Reproducibility Index

Notice: The reproducibility variables underlying each score are classified using an automated LLM-based pipeline, validated against a manually labeled dataset. LLM-based classification introduces uncertainty and potential bias; scores should be interpreted as estimates. Full accuracy metrics and methodology are described in Coakley et alK. L. Coakley, T. Snelleman, H. Hoos, and O. E. Gundersen, "The embrace of open science: An analysis of a decade of AI research and 56 800 conference papers," Under Review, 2026..

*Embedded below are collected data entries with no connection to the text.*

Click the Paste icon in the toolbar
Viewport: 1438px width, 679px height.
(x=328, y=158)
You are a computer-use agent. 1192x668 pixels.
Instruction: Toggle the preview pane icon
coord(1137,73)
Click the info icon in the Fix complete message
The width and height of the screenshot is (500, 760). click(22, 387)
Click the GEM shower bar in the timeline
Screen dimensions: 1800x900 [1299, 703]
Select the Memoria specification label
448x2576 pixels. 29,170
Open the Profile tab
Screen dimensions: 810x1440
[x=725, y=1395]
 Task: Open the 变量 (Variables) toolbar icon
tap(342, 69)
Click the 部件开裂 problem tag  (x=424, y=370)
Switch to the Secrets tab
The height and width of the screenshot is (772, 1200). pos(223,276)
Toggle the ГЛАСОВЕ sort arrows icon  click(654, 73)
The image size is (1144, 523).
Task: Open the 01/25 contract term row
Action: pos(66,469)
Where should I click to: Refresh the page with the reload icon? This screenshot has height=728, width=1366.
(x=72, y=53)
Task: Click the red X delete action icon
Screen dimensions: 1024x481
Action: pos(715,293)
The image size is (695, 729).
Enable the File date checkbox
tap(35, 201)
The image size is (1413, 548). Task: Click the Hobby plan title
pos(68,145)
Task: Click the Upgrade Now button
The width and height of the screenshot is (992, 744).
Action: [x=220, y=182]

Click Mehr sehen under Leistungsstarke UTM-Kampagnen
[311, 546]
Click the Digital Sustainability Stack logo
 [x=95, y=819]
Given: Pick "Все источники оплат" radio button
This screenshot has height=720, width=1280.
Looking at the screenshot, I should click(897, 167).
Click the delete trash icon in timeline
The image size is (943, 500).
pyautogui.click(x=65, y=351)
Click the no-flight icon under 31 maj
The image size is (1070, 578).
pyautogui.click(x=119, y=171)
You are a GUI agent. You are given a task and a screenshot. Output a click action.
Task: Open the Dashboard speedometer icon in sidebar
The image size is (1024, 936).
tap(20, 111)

Federated In-Context Learning: Iterative Refinement for Improved Answer Quality

Authors: Ruhan Wang, Zhiyong Wang, Chengkai Huang, Rui Wang, Tong Yu, Lina Yao, John C.S. Lui, Dongruo Zhou

ICML 2025 | Venue PDF | LLM Run Details

Reproducibility Variable	Result	LLM Response
Research Type	Experimental	We establish theoretical guarantees for the convergence of Fed-ICL and conduct extensive experiments on standard QA benchmarks, demonstrating that our proposed approach achieves strong performance while maintaining low communication costs. ... Comprehensive Experimental Evaluation. We conduct extensive experiments across a diverse set of QA tasks to evaluate the effectiveness of Fed-ICL and Fed-ICL-Free.
Researcher Affiliation	Collaboration	1Indiana University 2The Chinese University of Hong Kong 3The University of New South Wales 4Adobe Research 5CSIRO s Data61.
Pseudocode	Yes	Algorithm 1 In-Context Federated Learning (Fed-ICL) ... Algorithm 2 Local Dataset Filtering ... Algorithm 3 Server Answer Aggregation
Open Source Code	No	The paper does not provide a direct link to a source-code repository or an explicit statement about releasing the code for the methodology described.
Open Datasets	Yes	Benchmarks We evaluated the performance of Fed-ICL using two widely recognized benchmarks, focusing on the tasks of Answer Generation and Question Answering. For the Answer Generation task, we followed the prevalent approach in prior studies by selecting the Truthful QA benchmark (Deng et al., 2023; Lin et al., 2021). ... For the Question Answering task, we adopted the MMLU benchmark, a rigorous evaluation framework designed to measure knowledge retained during pretraining (Zheng et al., 2023; Hendrycks et al., 2020).
Dataset Splits	Yes	To construct the client dataset and systematically study the impact of data heterogeneity on Fed-ICL, we use a Dirichlet distribution to partition the data among clients. By varying the concentration parameter α of the Dirichlet distribution across three levels, we simulate different degrees of heterogeneity in the client data (Hsu et al., 2019). For the Truthful QA benchmark, α values are set to [0.01, 0.5, 100], while for the MMLU benchmark, they are set to [0.001, 1.0, 100].
Hardware Specification	No	The paper does not provide specific hardware details such as exact GPU/CPU models, processor types, or memory amounts used for running its experiments.
Software Dependencies	No	The paper mentions models like 'paraphrase-Mini LM-L6-v2', 'Llama-2-7B-chat-hf', 'Llama-3.1-8B-Instruct', and 'GPT-4o-mini' but does not specify software dependencies with version numbers for libraries or frameworks like PyTorch or TensorFlow.
Experiment Setup	Yes	During answer generation, we set the temperature to 0.1, use five context examples, and conduct six interactive rounds between the client and the server. ... For LLM-Debate, to ensure a fair comparison with Fed-ICL, we use the same client model and the same number of clients as in the Fed-ICL setup. Additionally, the summarization model in LLM-Debate is identical to the client model. During answer generation, the generation temperature is set to 1.0. ... The training process consists of 50 communication rounds involving three clients, with data partitioned according to a Dirichlet distribution. Each client fine-tunes the model locally using a batch size of 16, a sequence length of 512, and one gradient accumulation step, with a learning rate of 2e-5.